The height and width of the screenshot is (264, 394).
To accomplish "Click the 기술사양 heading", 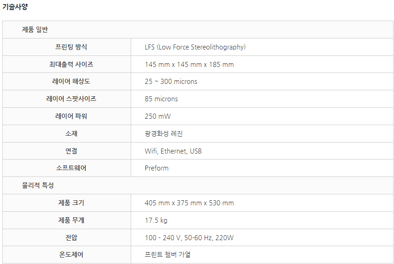I will tap(15, 7).
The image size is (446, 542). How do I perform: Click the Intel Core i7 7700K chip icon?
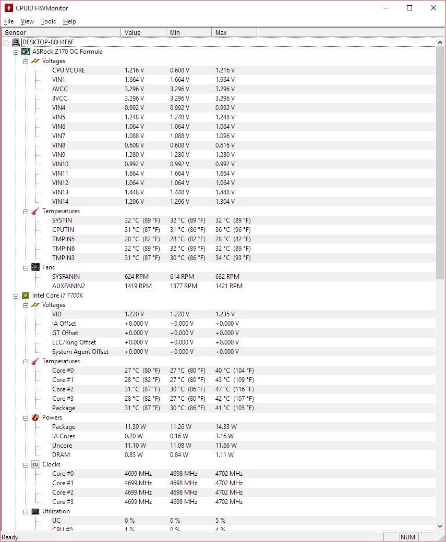tap(26, 295)
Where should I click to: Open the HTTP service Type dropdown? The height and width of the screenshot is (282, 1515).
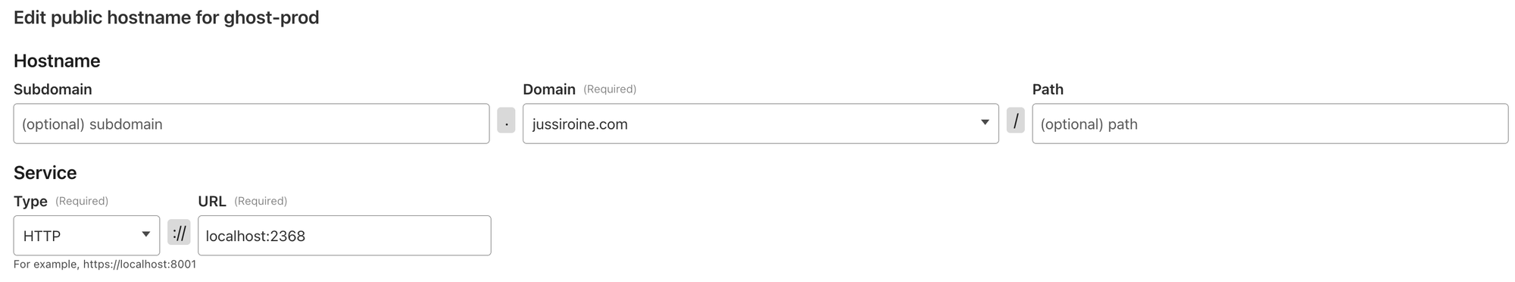[86, 236]
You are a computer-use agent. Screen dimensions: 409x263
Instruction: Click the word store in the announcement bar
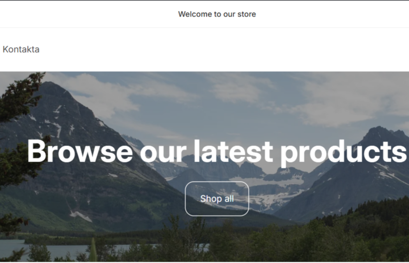pos(247,14)
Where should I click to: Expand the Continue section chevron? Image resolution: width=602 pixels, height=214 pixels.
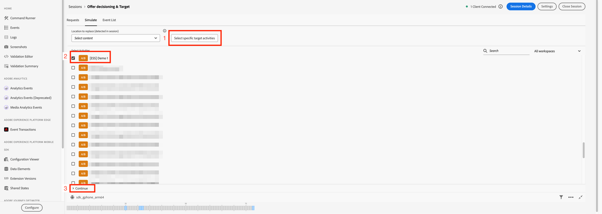click(x=73, y=188)
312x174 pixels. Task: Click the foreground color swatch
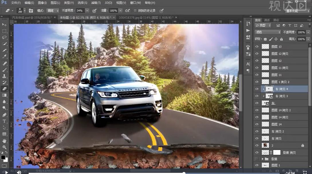coord(3,157)
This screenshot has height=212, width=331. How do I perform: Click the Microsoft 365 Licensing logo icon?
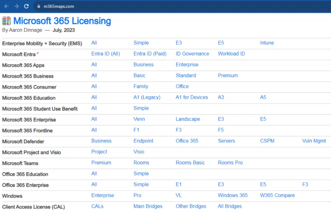7,21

**HOW TO COMPLETE THIS TASK**
Omitting all pictures, retype exactly the lines from the line containing "312x174 pixels. Task: Click" down to the last line above, both ends included.

**ANSWER TO THIS PROBLEM**
312x174 pixels. Task: Click the foreground color swatch
coord(3,157)
This screenshot has height=212, width=331. How do I perform: Click the Microsoft 365 Licensing logo icon?
7,21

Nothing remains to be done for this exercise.